For one woman, sitting exposed and vulnerable on a masseuse’s table rekindles painful memories of challenges her mother and grandmother endured. For another woman, a bad haircut leaves her in a choking rage.

“Damage Control,” a collection of 21 short essays and 14 interviews, edited by Emma Forrest, is based on the premise that no one knows a woman’s body like the professionals who cater to its hygiene and upkeep. Most of the vignettes focus on women who achieve philosophical enlightenment while receiving services, or on the beauticians and therapists who perform those services.
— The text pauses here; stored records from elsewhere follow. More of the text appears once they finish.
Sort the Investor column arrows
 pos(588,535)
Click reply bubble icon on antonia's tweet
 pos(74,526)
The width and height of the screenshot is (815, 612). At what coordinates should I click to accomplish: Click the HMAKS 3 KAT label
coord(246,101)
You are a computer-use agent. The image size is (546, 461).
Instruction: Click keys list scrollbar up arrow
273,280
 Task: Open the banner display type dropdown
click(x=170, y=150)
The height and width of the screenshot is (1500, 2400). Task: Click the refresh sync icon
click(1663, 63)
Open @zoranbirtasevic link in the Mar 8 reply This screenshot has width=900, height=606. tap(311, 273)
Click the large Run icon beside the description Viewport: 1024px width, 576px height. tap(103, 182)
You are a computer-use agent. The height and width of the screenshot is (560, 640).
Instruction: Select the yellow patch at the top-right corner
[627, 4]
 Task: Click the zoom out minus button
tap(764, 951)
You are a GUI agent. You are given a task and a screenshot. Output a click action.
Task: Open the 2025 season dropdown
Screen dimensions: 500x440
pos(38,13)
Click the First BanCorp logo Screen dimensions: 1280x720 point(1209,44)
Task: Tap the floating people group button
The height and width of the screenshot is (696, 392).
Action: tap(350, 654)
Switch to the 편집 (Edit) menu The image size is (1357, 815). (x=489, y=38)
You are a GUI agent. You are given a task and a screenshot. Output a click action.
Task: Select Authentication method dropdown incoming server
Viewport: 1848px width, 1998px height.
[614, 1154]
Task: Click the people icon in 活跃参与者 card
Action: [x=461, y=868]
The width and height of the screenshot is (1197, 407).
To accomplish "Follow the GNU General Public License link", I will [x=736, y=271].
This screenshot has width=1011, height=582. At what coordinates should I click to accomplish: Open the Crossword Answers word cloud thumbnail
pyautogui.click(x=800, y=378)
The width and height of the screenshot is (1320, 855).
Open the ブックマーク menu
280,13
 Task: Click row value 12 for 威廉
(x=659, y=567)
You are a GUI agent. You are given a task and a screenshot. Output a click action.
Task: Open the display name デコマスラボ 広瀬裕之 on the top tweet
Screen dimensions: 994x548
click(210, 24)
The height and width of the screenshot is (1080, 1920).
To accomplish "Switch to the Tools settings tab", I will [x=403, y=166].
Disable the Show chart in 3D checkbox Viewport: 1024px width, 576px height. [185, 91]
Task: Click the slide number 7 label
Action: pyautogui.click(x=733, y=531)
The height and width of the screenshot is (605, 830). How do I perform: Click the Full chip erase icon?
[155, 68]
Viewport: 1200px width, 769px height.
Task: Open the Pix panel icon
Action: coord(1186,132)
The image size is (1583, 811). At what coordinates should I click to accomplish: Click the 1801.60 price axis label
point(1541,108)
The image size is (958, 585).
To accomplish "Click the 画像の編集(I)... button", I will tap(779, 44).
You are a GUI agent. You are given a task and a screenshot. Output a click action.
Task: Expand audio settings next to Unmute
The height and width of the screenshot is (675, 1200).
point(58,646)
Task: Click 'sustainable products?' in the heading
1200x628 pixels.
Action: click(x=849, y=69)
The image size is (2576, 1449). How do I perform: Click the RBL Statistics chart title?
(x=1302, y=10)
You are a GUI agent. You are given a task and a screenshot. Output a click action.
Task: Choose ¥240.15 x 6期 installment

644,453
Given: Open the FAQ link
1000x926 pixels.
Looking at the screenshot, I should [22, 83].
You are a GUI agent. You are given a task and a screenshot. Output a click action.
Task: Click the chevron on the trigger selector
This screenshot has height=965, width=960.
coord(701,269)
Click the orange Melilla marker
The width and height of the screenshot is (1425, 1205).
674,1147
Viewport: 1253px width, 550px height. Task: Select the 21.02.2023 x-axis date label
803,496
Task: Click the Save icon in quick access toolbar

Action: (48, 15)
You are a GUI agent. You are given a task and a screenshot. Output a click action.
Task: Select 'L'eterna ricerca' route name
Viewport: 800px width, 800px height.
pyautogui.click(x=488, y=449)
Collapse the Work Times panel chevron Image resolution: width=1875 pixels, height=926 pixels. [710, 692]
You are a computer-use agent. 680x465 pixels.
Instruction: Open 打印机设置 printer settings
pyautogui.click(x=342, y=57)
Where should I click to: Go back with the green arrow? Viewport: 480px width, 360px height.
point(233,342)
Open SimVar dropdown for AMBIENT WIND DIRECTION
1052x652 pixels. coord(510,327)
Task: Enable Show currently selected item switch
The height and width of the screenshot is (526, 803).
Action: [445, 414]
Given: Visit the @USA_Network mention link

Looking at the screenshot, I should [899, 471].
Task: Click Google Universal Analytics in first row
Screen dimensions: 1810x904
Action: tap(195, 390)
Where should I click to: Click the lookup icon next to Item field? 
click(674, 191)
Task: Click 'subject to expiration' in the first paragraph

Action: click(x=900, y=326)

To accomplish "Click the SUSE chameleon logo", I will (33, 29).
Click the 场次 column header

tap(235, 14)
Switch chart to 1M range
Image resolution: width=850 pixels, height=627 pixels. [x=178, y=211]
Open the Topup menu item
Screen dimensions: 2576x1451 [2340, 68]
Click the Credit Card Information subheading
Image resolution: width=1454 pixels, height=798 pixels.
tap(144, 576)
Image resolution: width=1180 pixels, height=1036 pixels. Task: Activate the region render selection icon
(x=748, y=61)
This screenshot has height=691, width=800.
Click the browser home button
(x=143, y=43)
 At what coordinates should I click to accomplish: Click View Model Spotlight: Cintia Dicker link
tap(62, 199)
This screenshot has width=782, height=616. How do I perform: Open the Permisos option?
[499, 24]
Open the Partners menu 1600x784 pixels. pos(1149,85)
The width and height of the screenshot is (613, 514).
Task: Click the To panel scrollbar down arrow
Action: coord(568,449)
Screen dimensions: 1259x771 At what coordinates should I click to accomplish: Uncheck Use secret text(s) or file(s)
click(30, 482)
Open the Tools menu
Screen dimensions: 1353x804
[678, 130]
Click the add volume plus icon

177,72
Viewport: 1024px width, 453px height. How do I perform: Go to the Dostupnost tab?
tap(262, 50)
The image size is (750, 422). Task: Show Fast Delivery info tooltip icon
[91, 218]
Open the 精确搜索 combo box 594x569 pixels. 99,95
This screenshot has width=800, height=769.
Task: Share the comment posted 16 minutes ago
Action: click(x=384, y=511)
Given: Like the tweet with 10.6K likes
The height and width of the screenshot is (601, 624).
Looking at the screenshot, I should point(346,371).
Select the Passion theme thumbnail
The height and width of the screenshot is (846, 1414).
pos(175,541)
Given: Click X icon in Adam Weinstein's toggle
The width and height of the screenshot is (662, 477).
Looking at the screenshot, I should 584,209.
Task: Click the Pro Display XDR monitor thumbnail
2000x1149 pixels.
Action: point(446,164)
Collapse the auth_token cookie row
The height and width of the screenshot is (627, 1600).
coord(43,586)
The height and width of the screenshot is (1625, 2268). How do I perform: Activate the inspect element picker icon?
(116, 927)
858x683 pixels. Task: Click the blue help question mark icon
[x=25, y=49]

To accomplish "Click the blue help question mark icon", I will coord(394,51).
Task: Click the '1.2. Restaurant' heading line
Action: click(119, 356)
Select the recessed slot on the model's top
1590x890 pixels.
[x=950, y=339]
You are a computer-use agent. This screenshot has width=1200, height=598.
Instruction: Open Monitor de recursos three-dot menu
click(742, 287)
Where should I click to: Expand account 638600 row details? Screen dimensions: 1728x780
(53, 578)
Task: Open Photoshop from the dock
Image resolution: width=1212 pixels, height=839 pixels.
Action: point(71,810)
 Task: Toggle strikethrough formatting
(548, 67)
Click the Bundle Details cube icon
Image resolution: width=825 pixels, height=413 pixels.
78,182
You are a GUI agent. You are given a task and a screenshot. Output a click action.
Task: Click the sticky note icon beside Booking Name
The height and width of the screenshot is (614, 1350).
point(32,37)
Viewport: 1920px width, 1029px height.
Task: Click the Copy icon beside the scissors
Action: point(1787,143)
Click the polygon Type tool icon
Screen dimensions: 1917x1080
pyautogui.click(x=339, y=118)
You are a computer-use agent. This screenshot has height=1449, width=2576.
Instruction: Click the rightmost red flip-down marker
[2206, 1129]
While the essays largely make for entertaining reading, it’s sometimes hard to tell whether the stories have a point. In “Felix Gets a Haircut,” Maggie Paley recounts the adventure of having her uncooperative cat professionally groomed. The five-page account is amusing, and there may be a metaphor in there somewhere, but a female reader might not feel the sense of empowerment the book subtly promises.

Other essays are more direct. Francesca Lia Block eloquently describes the optimism she felt when she first underwent plastic surgery, and the subsequent lifetime of pain she endured when the results didn’t deliver what she expected.

The book, subtitled “Women on the Therapists, Beauticians, and Trainers Who Navigate Their Bodies,” opens with Academy Award nominee Minnie Driver’s insightful summary of how her frizzy hair defined her teenage years.

Women who read these stories will likely see themselves in an occasional vignette, but because the stories are more anecdotal than inspirational, the book doesn’t have a clear message.

As a straight read, “Damage Control” is often engaging and entertaining, and the stories are brief enough to appeal to readers with short attention spans. But despite its feminist overtones, the book is less a call to action than a snapshot of female reactions to the idiosyncrasies that go along with being a woman.